日立 産業・流通ビジネスユニット エンタープライズソリューション事業部 事業部長付(ロボット事業担当)の澤田昌文氏は「モノづくりの現場は、これまでの人中心から、ロボットを活用した完全自動化へと進んでいくだろう。自動化が進むとソフトウェアの重要度はより高まっていくが、これと併せてハードウェアとソフトウェアをとりまとめるシステム化力が求められる。モノづくりの現場でOT(制御技術)とIT、プロダクトを組み合わせてソリューションを提供している日立は、高いレベルのシステム化力があり、だからこそロボット事業に参入する意義がある」と語る。

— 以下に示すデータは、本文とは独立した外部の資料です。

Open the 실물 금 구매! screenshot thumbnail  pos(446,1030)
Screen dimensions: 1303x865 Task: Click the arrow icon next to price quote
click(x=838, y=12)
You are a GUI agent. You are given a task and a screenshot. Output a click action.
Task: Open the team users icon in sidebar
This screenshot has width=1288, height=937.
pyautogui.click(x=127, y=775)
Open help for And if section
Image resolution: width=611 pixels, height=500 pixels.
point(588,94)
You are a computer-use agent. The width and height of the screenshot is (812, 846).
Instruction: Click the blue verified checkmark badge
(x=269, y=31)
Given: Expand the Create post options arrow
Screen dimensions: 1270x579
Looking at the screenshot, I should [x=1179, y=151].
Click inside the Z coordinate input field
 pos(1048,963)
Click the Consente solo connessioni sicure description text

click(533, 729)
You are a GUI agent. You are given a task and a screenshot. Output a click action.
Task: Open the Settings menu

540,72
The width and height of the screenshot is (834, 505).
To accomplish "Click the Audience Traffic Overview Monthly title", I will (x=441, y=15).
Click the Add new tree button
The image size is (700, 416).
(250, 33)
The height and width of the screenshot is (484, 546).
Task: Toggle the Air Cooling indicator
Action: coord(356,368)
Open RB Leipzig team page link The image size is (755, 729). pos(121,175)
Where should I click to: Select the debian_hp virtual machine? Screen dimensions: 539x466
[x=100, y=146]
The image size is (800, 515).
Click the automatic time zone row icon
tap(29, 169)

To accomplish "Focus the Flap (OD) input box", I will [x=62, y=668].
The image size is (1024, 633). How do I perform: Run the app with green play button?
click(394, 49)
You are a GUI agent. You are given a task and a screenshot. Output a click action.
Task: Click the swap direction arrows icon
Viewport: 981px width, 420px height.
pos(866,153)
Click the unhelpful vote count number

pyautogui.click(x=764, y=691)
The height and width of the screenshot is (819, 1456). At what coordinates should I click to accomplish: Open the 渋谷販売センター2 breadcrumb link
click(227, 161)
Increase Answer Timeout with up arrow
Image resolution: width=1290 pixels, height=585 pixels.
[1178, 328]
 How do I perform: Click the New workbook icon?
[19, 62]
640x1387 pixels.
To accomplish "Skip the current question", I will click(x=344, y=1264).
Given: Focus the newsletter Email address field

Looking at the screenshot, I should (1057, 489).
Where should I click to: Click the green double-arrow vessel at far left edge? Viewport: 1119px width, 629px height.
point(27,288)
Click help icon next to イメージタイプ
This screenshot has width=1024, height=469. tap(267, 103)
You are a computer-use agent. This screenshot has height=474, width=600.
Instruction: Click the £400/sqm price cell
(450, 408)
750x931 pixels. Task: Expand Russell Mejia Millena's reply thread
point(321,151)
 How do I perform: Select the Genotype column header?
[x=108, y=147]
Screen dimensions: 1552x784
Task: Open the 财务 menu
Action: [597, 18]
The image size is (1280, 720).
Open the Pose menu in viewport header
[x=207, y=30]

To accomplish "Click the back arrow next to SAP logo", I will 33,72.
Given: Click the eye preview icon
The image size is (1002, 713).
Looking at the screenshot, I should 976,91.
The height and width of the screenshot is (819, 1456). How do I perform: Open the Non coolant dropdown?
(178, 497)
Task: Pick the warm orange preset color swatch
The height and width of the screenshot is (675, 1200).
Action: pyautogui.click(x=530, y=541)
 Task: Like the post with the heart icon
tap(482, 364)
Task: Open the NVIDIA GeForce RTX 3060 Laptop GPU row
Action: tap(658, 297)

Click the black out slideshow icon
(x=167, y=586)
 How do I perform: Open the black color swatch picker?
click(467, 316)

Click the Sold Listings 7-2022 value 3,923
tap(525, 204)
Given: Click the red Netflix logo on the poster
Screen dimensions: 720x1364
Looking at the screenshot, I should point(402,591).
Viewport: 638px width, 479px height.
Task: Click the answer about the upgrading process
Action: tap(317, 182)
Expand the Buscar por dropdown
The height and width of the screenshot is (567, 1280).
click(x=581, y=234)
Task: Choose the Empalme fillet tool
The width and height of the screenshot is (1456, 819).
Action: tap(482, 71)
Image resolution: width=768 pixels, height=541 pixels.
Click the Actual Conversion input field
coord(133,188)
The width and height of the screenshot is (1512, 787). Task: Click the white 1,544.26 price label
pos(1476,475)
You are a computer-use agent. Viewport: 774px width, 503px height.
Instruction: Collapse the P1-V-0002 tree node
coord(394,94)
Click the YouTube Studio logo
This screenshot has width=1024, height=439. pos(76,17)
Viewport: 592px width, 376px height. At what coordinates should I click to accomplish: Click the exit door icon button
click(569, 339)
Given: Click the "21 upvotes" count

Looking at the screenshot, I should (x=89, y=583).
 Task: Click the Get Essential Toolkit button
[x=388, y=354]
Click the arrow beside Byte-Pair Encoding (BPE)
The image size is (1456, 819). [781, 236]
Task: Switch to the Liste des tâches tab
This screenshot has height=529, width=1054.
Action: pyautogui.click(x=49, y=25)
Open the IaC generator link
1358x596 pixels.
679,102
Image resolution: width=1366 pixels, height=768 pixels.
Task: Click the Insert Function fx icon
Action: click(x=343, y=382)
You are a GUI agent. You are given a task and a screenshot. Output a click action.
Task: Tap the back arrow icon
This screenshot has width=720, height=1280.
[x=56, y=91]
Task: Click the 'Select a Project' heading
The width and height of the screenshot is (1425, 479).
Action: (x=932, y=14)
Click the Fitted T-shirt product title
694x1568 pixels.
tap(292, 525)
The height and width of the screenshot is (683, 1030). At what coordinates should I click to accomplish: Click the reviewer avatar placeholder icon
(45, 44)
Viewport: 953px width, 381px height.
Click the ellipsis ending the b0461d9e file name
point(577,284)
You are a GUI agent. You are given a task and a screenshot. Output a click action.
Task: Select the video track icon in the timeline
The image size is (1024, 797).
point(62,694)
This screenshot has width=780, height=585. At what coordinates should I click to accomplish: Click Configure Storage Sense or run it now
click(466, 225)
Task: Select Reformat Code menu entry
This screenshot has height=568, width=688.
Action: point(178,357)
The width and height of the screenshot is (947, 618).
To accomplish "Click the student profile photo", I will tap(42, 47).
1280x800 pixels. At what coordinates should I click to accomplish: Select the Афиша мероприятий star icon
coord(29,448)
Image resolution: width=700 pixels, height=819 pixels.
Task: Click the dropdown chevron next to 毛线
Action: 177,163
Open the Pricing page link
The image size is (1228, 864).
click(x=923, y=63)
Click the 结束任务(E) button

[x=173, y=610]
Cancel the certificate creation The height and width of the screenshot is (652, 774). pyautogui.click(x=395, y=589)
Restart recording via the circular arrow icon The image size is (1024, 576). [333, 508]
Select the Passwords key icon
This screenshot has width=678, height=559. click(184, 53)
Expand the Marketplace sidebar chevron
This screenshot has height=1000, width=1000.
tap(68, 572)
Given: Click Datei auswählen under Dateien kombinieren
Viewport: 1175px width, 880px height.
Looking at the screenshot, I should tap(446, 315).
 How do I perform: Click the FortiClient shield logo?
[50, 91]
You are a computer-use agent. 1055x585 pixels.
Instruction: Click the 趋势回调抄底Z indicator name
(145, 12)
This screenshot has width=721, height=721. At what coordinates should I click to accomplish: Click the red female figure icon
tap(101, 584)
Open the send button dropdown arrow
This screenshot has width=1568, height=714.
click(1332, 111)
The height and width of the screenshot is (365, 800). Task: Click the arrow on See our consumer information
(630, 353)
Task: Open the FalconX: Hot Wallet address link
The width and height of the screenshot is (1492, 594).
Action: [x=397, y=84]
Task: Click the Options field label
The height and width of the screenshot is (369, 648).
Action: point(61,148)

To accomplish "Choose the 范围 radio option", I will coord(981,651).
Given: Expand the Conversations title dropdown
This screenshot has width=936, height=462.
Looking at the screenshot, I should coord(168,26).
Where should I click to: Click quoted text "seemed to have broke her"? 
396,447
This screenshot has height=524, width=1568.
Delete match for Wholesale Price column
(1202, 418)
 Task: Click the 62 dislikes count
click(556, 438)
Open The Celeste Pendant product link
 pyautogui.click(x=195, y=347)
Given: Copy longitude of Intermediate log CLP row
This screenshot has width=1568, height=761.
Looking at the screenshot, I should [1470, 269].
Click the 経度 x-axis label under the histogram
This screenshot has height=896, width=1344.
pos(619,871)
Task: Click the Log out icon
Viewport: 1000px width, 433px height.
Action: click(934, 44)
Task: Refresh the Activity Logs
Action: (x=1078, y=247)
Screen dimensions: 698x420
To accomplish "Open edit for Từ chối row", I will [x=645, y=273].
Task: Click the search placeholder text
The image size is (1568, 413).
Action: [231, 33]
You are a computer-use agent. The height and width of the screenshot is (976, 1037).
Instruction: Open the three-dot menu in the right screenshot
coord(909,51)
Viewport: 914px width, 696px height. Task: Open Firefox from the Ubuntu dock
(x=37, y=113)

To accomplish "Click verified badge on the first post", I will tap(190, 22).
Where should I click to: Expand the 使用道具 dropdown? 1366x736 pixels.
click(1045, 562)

日立自身が手掛ける産業用ロボット製品は、AGV(無人搬送車)の「Racrew(ラックル)」などにとどまる。しかし、今後推進していくロボット事業では、企業経営とバリューチェーンの高度化を大きな目的として、システム技術とソフトウェア技術を中核に置き、グループ企業である日立産機システムや日立インダストリアルプロダクツ、先述のロボットSIなどを含めたパートナー各社と連携しながらトータルインテグレーションを進めていく必要がある。
ロボットシステムをひとかたまりにした「セル」を提案
今回のロボティクス技術の展示は、多軸ロボットとKyoto Roboticsの3Dビジョン技術によるばら積みピッキング、パラレルリンクロボットと安価な3Dセンサー、日立が開発した深層学習(ディープラーニング)アルゴリズムによる高速商品仕分け、そしてAGVのRacrewによる製品の搬送という3つのシステムを組み合わせたものになっている。
3つのシステムを組み合わせる上で重要なコンセプトになっているのが、それぞれの作業を担うロボットシステムをひとかたまりにした「セル」である。今回の展示を構築する上では、あらかじめシミュレーターによる協調動作設計を行っており、会場内でのインテグレーションはその設計内容に基づいて行い、問題なく動作させることができたという。「あらかじめセルという単位にしておくことで、高精度なシミュレーションが可能になり、現場でのシステム構築でも手戻りがほぼなかった」(澤田氏)。